BARCELONA, Spain (Reuters) - Consumers have more choices than ever before of how to tell their mobile phones what they want to do, and are likely to change their habits faster than they expect as distribution speeds up.
Handwriting, tracing and plain speaking to your device are some of the alternatives to typing that are now on the market — and app stores and Google Inc’s Android are putting them into the hands of hundreds of millions of users.
Apple Inc’s original iPhone in 2007 with its responsive touchscreen revolutionized the way consumers interacted with their phones, spawning widespread imitation at the high end of the market.
But typing on a touch screen is still problematic for many users and a host of alternatives have recently sprung up.
Nuance Communications Inc, the maker of Dragon speech-recognition software, this week launched an application in five European languages that allows users to switch between four different input methods at the touch of an icon.
Swype, invented by the creator of the widely used T9 predictive text technology for numeric keypads, lets users input words by tracing their shape on a touch screen keyboard.
Others go a step further: Vlingo combines voice recognition with what it calls an intent engine — guessing, for example, that a user wants to see a movie when it hears a film title, and responding with local cinema listings.
Last year, Apple bought Siri, an iPhone app that doubles as a voice-operated “personal assistant,” doing tasks like booking taxis or making restaurant reservations, helped by the phone’s knowledge of where the user is.
Other smartphone makers have been quick to embrace such technology, either offering it in app stores or pre-installing it on their devices.
At the Samsung Electronics Co Ltd stand at this week’s Mobile World Congress, visitors experimented with some of the new apps.
“Once you get used to it, it will probably be lovely,” said Boudewijn Rempt, a 41-year-old software executive from the Netherlands trying out Swype.
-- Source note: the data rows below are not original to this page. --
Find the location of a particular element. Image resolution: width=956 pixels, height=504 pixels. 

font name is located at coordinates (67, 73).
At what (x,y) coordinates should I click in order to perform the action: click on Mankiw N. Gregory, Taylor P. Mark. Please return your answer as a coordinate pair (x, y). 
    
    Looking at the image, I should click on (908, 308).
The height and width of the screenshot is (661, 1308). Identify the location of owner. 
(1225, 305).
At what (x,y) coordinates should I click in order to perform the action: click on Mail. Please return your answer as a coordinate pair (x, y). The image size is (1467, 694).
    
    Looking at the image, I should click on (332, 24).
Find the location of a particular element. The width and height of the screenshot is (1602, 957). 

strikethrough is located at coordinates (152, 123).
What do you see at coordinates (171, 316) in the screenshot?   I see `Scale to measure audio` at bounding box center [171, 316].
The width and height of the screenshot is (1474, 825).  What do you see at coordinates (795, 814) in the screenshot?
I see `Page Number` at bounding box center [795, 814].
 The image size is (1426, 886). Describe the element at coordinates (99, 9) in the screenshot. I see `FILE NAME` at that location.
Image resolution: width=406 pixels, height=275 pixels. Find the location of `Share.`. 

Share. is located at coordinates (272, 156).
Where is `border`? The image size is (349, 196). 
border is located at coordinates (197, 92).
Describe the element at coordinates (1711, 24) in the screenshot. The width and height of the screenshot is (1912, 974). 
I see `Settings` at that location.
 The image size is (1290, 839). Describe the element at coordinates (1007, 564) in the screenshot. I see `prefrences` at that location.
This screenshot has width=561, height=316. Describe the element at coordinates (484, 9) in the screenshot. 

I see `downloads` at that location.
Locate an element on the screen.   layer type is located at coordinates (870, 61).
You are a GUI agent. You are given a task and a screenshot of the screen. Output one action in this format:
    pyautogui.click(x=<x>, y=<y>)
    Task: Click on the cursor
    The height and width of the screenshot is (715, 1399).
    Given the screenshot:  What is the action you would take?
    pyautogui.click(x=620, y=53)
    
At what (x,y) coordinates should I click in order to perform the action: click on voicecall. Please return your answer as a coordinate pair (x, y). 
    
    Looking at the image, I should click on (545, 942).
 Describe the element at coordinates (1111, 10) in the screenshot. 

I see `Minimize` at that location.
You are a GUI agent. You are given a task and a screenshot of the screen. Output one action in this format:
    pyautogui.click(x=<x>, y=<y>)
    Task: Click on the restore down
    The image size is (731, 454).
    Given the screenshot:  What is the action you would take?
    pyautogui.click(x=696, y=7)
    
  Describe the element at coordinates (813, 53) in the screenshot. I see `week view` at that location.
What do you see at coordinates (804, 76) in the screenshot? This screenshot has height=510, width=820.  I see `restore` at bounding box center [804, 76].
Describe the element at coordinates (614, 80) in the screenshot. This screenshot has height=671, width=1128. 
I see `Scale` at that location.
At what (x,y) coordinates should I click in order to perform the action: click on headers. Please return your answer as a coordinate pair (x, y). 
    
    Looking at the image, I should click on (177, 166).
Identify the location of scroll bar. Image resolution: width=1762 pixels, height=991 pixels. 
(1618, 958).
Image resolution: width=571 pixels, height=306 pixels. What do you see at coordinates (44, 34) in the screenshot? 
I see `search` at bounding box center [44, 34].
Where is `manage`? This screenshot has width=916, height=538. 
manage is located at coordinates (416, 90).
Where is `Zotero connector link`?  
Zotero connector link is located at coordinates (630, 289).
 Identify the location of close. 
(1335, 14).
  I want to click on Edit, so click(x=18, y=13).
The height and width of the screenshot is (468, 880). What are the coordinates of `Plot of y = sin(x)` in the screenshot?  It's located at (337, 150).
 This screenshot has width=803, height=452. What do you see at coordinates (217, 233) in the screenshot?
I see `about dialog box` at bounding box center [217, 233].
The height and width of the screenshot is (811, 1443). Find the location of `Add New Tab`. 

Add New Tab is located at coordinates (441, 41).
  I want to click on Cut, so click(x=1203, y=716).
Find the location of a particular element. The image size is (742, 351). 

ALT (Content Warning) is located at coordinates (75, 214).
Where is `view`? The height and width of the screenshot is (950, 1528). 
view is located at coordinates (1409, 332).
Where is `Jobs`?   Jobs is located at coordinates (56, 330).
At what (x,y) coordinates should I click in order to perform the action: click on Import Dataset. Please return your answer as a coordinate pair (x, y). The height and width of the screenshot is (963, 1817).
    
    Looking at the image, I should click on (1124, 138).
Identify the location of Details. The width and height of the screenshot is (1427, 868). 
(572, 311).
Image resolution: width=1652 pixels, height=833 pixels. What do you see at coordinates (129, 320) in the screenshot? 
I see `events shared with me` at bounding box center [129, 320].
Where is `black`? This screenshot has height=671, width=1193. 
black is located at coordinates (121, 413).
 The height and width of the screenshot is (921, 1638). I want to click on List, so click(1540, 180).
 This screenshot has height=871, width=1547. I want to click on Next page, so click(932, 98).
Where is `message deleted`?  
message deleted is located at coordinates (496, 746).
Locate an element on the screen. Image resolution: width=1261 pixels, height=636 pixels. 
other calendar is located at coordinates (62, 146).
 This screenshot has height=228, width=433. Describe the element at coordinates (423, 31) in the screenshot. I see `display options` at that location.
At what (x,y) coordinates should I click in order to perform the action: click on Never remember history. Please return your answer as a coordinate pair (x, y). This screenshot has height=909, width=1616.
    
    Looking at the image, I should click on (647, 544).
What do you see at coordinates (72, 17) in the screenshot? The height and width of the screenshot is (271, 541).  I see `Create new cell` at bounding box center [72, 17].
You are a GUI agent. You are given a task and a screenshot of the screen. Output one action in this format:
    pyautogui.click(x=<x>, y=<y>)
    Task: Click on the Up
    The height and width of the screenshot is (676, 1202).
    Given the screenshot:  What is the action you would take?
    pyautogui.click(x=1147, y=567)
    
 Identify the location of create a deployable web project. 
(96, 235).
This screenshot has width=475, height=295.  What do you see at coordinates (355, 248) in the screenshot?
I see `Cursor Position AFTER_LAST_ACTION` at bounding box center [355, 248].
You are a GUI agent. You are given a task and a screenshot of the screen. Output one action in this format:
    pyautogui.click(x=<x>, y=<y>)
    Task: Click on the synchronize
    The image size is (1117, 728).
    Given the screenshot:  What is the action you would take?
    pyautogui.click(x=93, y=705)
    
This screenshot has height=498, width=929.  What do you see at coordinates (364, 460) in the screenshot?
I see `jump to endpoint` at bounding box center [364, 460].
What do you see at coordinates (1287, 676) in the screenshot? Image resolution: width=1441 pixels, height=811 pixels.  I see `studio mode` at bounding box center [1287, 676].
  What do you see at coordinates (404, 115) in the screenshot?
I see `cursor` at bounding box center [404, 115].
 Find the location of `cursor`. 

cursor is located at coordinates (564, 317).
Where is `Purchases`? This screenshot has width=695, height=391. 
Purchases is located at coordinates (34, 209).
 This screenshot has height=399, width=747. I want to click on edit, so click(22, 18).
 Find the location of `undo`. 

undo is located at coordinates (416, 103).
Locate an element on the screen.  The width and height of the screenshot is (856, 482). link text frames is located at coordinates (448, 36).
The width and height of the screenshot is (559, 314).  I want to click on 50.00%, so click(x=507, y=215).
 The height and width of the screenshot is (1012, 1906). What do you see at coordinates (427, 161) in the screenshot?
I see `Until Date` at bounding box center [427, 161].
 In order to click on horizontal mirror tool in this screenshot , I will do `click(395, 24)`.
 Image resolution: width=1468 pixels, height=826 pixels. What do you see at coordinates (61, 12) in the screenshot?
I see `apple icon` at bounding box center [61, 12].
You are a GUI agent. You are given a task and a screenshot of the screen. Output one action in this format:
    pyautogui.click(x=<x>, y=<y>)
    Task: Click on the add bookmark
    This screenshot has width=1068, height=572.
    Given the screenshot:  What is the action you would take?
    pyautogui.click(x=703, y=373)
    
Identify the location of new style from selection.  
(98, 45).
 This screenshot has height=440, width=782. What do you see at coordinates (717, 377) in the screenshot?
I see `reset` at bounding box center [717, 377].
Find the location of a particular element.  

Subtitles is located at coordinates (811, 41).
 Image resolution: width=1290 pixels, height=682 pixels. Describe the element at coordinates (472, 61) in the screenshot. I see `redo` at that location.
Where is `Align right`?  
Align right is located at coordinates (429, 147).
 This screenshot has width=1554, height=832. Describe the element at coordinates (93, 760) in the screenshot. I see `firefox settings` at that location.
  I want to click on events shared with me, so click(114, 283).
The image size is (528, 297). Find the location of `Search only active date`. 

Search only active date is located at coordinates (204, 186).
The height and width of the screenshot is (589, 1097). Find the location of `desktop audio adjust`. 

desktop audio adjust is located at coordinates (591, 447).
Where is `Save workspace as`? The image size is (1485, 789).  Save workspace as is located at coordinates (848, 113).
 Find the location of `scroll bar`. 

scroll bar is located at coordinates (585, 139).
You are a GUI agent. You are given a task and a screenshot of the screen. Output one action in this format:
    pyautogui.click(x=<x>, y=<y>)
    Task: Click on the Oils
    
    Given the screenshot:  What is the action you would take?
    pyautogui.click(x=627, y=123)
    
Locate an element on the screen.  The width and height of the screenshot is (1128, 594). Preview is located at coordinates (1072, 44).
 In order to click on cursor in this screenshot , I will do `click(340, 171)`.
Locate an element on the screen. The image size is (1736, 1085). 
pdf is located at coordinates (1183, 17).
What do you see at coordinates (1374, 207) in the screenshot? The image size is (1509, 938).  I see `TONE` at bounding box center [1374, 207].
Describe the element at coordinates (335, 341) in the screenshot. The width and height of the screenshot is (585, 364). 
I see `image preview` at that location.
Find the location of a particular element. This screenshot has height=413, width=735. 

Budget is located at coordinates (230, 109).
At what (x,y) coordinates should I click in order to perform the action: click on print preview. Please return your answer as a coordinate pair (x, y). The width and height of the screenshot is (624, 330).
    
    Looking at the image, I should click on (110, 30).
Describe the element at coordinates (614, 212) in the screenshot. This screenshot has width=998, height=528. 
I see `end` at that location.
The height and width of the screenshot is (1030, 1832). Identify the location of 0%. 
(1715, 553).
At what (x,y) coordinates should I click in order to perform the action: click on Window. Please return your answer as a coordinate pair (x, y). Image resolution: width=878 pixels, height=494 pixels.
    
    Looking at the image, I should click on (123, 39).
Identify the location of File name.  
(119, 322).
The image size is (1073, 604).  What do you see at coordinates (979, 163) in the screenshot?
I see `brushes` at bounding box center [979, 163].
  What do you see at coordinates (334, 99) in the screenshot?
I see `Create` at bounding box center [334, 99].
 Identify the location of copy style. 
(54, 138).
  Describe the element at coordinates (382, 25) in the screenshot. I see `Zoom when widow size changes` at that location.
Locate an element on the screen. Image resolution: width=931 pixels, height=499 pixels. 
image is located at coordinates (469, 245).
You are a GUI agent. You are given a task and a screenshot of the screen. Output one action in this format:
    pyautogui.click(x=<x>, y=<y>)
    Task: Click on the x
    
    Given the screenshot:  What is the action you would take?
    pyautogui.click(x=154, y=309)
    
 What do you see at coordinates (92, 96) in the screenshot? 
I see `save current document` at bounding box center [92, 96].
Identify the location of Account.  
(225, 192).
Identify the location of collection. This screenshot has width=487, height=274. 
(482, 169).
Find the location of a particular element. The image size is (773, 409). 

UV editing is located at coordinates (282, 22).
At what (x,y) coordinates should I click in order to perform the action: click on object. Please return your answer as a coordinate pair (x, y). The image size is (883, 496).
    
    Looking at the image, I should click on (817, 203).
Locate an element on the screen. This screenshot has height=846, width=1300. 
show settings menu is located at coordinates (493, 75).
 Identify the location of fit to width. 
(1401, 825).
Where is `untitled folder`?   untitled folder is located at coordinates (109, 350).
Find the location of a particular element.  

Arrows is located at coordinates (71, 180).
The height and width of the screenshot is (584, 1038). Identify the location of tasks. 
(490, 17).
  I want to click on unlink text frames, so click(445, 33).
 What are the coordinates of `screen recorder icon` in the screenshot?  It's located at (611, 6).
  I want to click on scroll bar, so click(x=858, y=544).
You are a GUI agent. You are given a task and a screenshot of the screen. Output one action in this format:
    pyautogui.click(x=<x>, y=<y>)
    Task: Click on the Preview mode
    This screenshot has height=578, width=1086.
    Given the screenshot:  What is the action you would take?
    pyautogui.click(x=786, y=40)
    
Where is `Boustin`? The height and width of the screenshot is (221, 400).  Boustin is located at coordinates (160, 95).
But he added that he could easily live without it.
“I’ve been typing with my two thumbs for ages now. Being stubborn, I’m fast enough this way,” he said. “If all the devices supported it equally well I might be tempted to try it.”
It may not be long before that becomes the case.
The distribution of apps through app stores means users no longer need to wait to replace their handset to obtain new features, while the adoption of Android by dozens of phone makers is standardizing advanced technology.
In addition, some companies, like Nuance, make their software available to developers to embed in their apps, giving users additional opportunities to stumble upon uses for dictation or voice-activated Web search.
“If Swype would get its technology onto a few apps, they could get really swift adoption,” says Christian Lindholm, managing partner at digital design agency Fjord, whose clients include Yahoo! Inc and social network Foursquare.
Lindholm, who invented the Navi-Key menu navigation system that was central to hundreds of millions of Nokia candy-bar phones last decade, said he believed users would overcome their skepticism if the new technology worked well.
“It’s not natural to click on a plate of glass. Speed and lack of errors are the key,” he said.
Swype, whose investors include Nokia and Samsung, does not allow developers access to its technology, preferring to license it to handset makers. It shipped on 20 million devices last year and says it is set as the default keyboard on about half.
“We would rather be a system-wide solution than be incorporated in apps. It also promotes stickiness,” Chief Executive Mike McSherry told Reuters in an interview. “Our goal is to be the default for every single keyboard.”
More context-rich services like Vlingo may take longer to catch on, since they depend on users being willing to share information about where they are, and on Internet connections to fetch information.
At the Samsung stand, Rempt said of Vlingo: “It’s nice to have local. Of course, it needs a bit of processing capacity. Like all of these devices, it presumes you have the Internet.”
He said international roaming charges would prevent him from making much use of it. “I think it’s good for the U.S. But I’m Dutch — I barely have 400 kilometers by 400 kilometers (250 miles) where I can use it.”